### THE DATA
-*-
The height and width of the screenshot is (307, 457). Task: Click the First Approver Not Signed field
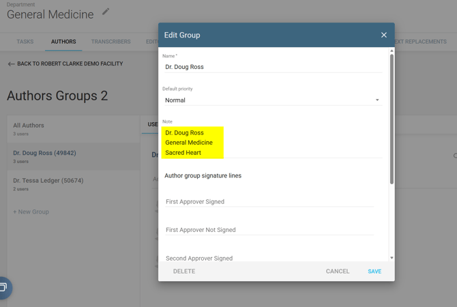(269, 230)
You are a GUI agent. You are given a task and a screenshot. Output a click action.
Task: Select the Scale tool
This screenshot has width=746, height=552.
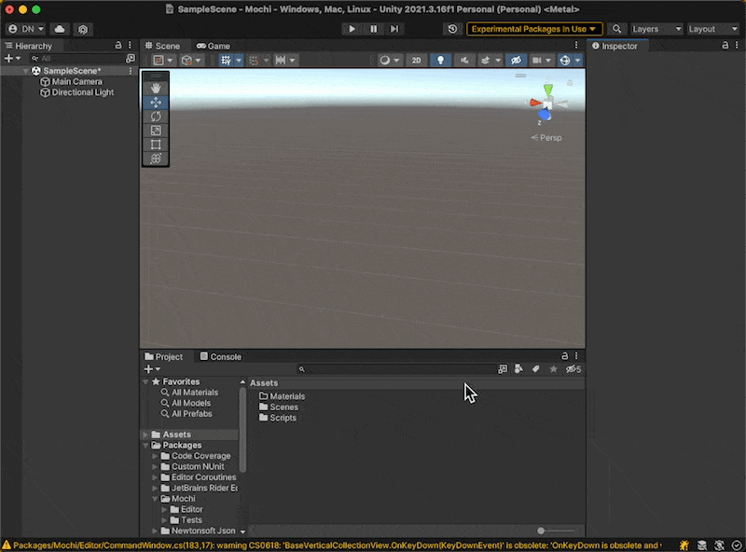tap(156, 131)
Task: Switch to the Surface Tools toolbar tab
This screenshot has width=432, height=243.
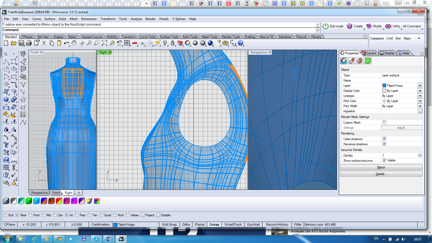Action: tap(169, 37)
-*-
### YOUR GOAL
From the line with "This screenshot has width=746, height=552." down to the end of the entries, retype each line exactly as written, but drop the pictures.

### EXPECTED ANSWER
This screenshot has width=746, height=552.
tap(156, 131)
Task: Switch to the Surface Tools toolbar tab
This screenshot has width=432, height=243.
Action: tap(169, 37)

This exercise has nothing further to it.